* Record extracts *
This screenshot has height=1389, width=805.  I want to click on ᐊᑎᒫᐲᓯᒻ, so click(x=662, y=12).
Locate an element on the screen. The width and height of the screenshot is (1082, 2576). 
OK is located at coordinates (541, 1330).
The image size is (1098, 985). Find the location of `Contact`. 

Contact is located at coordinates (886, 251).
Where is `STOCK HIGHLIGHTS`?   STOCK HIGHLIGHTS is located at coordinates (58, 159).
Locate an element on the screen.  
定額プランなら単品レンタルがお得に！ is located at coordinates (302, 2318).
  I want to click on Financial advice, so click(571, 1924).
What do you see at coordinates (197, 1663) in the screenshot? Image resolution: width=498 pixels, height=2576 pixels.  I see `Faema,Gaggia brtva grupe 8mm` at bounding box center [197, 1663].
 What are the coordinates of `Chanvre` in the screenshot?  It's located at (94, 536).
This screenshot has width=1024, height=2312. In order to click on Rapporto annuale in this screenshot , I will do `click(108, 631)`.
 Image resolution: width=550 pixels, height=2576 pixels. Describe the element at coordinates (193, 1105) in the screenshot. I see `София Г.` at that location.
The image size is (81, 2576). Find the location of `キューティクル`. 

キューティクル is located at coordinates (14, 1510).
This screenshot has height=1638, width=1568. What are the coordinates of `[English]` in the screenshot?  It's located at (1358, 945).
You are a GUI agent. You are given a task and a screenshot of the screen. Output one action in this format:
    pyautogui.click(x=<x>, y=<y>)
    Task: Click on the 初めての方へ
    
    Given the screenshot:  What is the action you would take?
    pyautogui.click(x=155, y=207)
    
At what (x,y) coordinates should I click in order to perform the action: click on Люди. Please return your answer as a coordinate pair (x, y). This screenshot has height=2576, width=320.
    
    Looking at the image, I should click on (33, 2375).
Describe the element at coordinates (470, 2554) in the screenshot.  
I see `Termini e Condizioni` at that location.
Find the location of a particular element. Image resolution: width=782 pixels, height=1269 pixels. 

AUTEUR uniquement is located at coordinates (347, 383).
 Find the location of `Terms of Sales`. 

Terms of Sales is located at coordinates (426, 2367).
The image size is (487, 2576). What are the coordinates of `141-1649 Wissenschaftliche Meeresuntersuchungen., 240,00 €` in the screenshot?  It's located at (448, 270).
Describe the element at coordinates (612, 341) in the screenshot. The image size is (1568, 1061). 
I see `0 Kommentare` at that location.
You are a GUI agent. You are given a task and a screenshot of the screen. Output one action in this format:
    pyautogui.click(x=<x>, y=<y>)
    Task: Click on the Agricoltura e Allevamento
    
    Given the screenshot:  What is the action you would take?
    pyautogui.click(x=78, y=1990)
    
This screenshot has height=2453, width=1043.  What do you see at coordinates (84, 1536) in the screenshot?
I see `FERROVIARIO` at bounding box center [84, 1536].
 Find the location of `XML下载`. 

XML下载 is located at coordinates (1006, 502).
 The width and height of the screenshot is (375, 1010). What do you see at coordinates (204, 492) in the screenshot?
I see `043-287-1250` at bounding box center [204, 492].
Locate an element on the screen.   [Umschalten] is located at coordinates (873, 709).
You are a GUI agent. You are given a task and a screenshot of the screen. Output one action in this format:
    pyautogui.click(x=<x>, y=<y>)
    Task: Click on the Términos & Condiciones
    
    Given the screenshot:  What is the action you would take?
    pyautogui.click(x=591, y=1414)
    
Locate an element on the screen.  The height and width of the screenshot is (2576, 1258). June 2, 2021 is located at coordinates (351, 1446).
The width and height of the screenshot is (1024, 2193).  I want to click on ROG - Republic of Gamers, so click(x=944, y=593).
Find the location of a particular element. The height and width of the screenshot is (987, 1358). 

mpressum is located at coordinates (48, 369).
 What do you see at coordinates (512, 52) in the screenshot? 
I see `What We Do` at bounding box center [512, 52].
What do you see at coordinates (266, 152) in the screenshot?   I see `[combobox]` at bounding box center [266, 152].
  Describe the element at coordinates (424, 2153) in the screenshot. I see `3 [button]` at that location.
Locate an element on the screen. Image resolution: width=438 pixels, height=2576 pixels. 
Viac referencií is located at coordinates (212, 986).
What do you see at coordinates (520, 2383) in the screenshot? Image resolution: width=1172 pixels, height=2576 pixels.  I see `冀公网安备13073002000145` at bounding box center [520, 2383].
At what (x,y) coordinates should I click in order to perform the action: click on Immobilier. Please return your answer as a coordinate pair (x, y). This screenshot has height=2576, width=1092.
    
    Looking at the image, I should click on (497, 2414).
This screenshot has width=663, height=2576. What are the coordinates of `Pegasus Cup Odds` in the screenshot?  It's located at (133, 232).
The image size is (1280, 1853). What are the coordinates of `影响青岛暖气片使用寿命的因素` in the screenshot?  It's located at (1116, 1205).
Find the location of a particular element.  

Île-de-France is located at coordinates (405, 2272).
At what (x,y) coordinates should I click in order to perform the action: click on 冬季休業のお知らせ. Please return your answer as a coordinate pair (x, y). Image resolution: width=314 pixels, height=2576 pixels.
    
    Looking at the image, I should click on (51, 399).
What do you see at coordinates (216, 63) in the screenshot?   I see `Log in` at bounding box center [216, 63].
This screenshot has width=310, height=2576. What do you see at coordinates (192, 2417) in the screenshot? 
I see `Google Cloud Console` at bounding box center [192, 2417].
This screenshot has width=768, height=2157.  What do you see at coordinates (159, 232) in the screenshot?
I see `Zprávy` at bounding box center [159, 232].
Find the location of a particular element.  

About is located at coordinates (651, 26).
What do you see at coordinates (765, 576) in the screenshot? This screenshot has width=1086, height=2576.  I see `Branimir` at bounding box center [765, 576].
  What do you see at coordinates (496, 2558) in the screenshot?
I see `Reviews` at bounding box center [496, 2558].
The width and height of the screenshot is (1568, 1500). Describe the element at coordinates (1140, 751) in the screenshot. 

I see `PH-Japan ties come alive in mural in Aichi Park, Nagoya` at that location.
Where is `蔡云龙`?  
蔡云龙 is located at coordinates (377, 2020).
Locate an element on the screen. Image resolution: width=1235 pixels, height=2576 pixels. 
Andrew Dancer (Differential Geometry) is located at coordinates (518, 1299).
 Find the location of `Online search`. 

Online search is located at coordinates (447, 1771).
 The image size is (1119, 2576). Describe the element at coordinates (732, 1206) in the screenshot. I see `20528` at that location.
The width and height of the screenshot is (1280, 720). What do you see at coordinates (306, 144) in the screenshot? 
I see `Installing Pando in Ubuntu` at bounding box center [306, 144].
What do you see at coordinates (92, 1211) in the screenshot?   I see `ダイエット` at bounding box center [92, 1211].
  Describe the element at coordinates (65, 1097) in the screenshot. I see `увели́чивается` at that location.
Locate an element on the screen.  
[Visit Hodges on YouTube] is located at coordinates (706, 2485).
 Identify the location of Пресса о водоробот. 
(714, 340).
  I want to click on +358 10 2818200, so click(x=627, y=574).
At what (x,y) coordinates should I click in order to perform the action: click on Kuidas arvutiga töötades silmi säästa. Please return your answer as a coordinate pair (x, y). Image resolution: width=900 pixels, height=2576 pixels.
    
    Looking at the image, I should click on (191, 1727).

* What this task involves *
Reproduce the stretch of the listing from its start through the line containing "OK is located at coordinates (541, 1330).", swapping "screenshot" for "screen capture" and leaving everything else unchanged.

* Finished exercise *
This screen capture has height=1389, width=805.  I want to click on ᐊᑎᒫᐲᓯᒻ, so click(x=662, y=12).
Locate an element on the screen. The width and height of the screen capture is (1082, 2576). 
OK is located at coordinates (541, 1330).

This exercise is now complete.